HERVs are a major component of the human genome. Constituting about 8 - 9% of the genomic DNA, they exceed by far the number of protein-coding gene sequences. Generally, they are extensively controlled and downregulated by genetic and epigenetic mechanisms. Activation by environmental factors such as chemicals, radiation and exogenous retroviruses, however, may lead to expression of undesired HERV gene products and dysregulation of cellular genes by HERV LTR sequences. The aim of our research is to elucidate the biological functions of HERVs, their involvement in evolutionary processes and their possible role in the development of disease. To study these aspects, we have established a method pipeline (Figure 1) in my group generating brain organoids from different brain regions as well as various brain 2D cell models using directed differentiation of human pluripotent stem cells from different origins (patients or different species).

Figure 1: Established method Pipeline. The figure shows the established method pipeline in the laboratory, including gene editing in human embryonic as well as various induced pluripotent stem cells, followed by differentiation in 2D and 3D organoid models of the brain and several techniques to investigate the effects of the introduced changes on brain development and the development of neurodegenerative diseases.

In combination with gene editing technologies (CRISPR; CRISPRi/a), functional underpinning (e.g., calicum imaging, single-cell RNAseq, spatial transcriptomics, Hi-C) and bioinformatics analysis, this pipeline allows us to investigate our current research topics:

1. Human Endogenous Retroviruses in Development

We develop new tools to study the functional role of HERVs during stem cell differentiation into neural cells. We directly manipulate specific HERV groups, using CRISPR technologies, in human stem cells followed by directed differentiation into neural subtypes and generation of brain organoids. In combination with large-scale gene expression analysis we elucidate the functional role and downstream effects of specific HERV groups on neural differentiation.

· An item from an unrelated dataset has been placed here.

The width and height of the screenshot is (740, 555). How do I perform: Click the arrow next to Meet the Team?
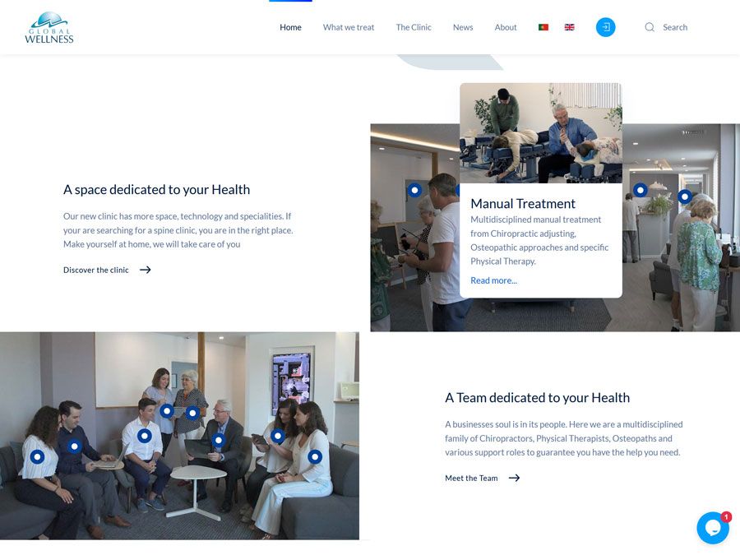pyautogui.click(x=514, y=478)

2. Human Endogenous Retroviruses in Neuropathology

The tight regulation of human endogenous retroviruses (HERVs) is essential for a healthy brain and dysregulation has been associated with neurodegenerative diseases. We are combining the differentiation of stem cells into different human brain cell types with CRISPR activation as well as CRISPR inhibition of specific HERV groups to systematically dissect how dysregulation of HERVs contributes to the development of neuropathology.

3. Regulation of Human Endogenous Retroviruses

Several recent studies suggest that tight regulation of human endogenous retroviruses (HERVs) is essential during developmental processes, e.g. embryonal development, where activation of HERVs leads to regulation of tissue-specific genes. In human brain development, we could show that the exact timing of HERV-K(HML-2) expression is essential for proper cortical brain patterning as well as cortical neurogenesis. We use CRISPR-based approaches in combination with stem cell differetiations, to further understand the precise regulation of HERVs in different brain cell types.

4. Activation of Human Endogenous Retroviruses by Environmental Factors

Activation of human endogenous retroviruses (HERVs) can contribute to disease, including neurodegenrative diseases, through expression of HERV-derived viral proteins or dysregulation of cellular genes. Therefore, we are investigating the effects of various environmental factors (such as exogenous viruses) on HERV activation through transcriptional profiling to understand their impact on reactivation of HERVs and contribution to disease development.